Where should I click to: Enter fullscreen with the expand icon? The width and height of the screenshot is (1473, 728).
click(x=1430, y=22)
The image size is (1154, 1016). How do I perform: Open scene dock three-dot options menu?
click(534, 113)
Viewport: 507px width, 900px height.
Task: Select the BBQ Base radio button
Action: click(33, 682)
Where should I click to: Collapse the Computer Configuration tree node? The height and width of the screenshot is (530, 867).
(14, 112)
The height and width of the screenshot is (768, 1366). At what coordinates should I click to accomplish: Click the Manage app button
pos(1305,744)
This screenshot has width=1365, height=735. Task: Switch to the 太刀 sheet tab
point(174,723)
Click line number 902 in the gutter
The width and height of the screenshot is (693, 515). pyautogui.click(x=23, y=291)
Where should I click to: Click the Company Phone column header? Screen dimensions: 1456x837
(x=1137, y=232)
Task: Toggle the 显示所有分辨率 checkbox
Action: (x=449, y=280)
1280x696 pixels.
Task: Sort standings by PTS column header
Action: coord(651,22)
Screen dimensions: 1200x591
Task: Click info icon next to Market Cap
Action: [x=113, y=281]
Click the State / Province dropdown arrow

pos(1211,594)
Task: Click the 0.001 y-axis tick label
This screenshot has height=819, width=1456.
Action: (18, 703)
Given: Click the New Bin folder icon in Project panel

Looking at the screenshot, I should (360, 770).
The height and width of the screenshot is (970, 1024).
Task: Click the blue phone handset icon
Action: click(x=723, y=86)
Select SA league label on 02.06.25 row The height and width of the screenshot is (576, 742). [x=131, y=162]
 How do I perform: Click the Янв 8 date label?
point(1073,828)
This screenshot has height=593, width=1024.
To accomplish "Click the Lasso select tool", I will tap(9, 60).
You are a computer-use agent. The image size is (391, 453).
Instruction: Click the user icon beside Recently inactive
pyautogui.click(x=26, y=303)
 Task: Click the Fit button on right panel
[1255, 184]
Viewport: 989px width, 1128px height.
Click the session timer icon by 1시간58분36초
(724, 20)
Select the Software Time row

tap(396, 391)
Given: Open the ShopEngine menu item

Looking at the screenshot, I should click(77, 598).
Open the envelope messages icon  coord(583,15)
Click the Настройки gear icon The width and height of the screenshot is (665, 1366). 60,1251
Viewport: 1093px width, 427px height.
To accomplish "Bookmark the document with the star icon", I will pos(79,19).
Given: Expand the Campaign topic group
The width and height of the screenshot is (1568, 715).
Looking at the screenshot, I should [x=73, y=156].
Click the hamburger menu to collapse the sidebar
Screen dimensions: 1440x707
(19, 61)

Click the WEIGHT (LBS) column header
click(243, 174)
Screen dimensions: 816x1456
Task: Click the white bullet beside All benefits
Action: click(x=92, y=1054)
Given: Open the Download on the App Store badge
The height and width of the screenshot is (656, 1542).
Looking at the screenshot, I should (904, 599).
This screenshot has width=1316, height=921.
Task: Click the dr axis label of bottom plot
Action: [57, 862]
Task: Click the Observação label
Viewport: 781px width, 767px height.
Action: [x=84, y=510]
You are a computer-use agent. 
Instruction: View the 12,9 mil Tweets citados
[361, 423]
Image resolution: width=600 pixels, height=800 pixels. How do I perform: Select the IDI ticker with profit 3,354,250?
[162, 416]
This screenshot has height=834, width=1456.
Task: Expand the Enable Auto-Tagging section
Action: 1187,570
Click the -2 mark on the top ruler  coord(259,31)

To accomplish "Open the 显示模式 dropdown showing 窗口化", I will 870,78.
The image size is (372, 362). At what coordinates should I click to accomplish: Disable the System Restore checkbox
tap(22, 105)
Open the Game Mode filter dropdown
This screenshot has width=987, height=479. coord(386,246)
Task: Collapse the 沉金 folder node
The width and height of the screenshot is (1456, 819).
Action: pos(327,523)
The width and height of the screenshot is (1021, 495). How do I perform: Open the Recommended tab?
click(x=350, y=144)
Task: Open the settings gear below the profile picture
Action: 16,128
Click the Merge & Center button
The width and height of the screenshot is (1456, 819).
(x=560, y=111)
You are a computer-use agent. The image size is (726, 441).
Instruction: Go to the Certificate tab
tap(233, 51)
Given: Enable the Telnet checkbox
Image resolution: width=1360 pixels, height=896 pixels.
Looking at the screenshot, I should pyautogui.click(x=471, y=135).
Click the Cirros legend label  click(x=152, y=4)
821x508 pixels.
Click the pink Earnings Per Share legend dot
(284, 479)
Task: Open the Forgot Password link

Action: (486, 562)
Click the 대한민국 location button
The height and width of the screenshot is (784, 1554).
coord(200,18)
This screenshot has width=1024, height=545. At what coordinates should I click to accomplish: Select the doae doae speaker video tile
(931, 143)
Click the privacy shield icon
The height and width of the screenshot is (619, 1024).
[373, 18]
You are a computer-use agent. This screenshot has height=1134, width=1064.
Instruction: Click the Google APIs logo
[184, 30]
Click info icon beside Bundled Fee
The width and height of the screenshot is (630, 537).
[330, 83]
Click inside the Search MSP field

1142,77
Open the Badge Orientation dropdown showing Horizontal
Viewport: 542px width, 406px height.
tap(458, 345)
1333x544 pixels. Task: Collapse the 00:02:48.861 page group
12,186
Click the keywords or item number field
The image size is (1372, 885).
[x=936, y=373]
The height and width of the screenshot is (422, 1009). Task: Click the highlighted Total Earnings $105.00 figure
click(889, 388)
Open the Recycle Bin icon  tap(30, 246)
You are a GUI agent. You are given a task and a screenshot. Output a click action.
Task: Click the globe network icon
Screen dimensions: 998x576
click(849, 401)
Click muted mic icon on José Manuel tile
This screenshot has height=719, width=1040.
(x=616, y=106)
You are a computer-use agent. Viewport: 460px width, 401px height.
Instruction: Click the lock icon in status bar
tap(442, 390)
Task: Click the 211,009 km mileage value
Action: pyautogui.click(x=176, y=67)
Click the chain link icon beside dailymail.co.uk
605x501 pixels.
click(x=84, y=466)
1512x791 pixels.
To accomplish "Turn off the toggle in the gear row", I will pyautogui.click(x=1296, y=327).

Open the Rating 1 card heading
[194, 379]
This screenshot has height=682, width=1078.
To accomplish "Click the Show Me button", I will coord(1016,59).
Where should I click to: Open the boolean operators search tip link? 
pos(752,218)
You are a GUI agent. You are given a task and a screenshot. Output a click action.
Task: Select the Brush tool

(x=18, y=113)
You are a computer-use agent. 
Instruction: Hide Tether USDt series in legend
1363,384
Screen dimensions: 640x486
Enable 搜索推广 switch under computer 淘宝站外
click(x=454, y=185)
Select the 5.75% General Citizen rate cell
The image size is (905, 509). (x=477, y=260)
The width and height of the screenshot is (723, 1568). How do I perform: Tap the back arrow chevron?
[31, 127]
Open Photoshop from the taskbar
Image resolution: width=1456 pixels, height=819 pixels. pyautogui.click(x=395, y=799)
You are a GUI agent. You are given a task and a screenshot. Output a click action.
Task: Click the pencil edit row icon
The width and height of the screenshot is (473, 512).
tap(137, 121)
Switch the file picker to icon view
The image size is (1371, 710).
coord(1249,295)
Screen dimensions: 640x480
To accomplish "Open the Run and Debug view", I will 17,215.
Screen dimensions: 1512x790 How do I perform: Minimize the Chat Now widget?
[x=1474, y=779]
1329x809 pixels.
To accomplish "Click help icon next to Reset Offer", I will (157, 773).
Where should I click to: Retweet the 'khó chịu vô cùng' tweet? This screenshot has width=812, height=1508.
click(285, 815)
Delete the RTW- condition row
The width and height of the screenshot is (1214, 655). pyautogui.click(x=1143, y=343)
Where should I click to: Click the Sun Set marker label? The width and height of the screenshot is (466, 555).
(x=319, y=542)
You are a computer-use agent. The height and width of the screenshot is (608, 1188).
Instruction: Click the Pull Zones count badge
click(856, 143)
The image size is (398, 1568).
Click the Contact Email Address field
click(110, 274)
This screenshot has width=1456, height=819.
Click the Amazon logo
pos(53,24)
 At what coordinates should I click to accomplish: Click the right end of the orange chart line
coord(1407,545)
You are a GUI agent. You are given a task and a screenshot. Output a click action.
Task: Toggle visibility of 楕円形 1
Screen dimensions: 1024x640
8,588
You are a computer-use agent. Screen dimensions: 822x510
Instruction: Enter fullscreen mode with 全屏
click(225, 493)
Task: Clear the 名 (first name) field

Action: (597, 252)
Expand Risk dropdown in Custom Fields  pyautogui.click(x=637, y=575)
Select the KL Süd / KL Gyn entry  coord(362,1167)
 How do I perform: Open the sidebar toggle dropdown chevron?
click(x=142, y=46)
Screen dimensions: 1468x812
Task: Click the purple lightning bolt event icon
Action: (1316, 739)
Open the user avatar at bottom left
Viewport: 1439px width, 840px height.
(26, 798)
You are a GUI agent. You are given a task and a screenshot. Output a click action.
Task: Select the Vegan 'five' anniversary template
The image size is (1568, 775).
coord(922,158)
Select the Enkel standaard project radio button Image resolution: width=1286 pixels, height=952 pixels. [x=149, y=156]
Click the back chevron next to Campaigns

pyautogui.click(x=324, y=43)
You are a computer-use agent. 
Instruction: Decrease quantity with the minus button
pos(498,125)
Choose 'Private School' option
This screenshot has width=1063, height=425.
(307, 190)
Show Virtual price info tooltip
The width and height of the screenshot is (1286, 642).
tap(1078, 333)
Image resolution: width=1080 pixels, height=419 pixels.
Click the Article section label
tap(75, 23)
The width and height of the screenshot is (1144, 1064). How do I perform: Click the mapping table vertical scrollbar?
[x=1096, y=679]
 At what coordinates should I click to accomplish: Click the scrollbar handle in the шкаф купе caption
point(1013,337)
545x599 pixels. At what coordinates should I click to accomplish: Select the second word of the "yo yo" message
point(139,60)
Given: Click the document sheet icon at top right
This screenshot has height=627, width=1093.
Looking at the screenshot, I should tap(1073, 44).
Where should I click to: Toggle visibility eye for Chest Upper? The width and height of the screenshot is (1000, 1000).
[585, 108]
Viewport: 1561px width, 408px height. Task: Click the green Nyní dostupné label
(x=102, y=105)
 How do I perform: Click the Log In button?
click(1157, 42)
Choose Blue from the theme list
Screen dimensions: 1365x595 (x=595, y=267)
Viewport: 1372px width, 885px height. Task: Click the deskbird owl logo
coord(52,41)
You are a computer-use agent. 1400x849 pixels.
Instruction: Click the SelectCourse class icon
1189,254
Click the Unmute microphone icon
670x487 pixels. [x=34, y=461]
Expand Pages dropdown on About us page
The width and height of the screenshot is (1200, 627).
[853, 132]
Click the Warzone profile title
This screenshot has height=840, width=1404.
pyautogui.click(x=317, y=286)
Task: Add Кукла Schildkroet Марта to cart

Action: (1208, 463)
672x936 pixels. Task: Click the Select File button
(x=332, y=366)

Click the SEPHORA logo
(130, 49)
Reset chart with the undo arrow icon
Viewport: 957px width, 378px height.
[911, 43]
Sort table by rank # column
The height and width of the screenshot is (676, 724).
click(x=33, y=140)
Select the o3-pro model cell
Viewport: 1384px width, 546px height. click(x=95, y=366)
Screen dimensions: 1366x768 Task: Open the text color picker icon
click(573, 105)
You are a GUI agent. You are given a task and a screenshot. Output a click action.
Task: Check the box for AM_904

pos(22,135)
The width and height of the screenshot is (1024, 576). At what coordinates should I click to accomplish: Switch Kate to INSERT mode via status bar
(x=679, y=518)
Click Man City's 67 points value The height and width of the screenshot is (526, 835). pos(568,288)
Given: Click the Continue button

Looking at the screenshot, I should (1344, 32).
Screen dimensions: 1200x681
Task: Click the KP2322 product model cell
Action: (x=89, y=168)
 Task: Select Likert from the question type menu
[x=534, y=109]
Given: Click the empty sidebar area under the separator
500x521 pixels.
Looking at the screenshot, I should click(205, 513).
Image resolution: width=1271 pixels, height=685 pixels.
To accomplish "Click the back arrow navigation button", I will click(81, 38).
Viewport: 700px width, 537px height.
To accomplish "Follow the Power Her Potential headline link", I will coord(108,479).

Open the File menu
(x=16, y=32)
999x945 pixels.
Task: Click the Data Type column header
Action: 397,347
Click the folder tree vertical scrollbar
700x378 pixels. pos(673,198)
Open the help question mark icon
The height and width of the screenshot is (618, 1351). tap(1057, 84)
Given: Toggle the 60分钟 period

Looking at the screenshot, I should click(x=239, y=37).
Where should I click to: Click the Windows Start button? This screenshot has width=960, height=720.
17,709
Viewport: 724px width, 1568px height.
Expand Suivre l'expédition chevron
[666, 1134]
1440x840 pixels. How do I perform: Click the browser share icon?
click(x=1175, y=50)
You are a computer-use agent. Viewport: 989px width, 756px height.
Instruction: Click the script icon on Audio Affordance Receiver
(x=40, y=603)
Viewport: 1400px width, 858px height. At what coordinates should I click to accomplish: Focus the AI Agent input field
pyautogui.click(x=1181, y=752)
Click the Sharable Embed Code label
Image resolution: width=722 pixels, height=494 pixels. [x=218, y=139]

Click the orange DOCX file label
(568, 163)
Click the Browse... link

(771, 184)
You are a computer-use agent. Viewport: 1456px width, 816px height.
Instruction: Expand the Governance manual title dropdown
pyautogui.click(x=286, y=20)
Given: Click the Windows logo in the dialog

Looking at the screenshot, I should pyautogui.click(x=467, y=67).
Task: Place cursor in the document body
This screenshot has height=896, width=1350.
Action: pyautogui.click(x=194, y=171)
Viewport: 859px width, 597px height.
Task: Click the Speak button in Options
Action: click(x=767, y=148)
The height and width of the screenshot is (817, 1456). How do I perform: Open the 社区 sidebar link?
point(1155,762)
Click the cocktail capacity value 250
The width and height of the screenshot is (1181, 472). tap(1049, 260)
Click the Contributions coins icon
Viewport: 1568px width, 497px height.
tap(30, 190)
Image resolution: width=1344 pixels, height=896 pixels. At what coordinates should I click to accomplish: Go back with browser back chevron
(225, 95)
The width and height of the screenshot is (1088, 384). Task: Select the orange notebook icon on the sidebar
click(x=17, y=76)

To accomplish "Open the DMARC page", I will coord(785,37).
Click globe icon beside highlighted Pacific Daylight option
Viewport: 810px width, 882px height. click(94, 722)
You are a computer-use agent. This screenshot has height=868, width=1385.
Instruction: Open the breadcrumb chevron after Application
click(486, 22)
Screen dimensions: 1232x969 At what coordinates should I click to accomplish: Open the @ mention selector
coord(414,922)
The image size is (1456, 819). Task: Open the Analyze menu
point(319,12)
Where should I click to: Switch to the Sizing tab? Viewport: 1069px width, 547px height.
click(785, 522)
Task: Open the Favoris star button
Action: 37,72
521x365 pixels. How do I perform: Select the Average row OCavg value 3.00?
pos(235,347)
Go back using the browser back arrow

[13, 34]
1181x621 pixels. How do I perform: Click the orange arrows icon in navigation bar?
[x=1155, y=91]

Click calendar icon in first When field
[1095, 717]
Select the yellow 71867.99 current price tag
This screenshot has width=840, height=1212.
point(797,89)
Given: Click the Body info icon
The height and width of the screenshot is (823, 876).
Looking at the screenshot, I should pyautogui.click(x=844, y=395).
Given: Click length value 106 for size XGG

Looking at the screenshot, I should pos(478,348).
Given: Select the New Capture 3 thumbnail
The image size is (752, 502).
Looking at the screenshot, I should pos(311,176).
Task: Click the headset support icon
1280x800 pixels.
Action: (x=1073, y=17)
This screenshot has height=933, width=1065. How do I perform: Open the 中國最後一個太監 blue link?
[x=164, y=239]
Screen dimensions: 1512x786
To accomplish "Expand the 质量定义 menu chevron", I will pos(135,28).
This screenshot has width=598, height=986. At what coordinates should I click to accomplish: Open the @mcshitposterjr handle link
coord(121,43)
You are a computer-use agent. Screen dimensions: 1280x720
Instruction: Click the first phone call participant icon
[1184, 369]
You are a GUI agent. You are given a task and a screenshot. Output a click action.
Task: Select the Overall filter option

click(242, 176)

━━━

◆ EXERCISE OBJECTIVE:
Write out the data word for word, from its very start through the line containing "Action: click(33, 682)", with that line included.

◆ EXERCISE RESPONSE:
Where should I click to: Enter fullscreen with the expand icon? The width and height of the screenshot is (1473, 728).
click(x=1430, y=22)
The image size is (1154, 1016). How do I perform: Open scene dock three-dot options menu?
click(534, 113)
Viewport: 507px width, 900px height.
Task: Select the BBQ Base radio button
Action: click(33, 682)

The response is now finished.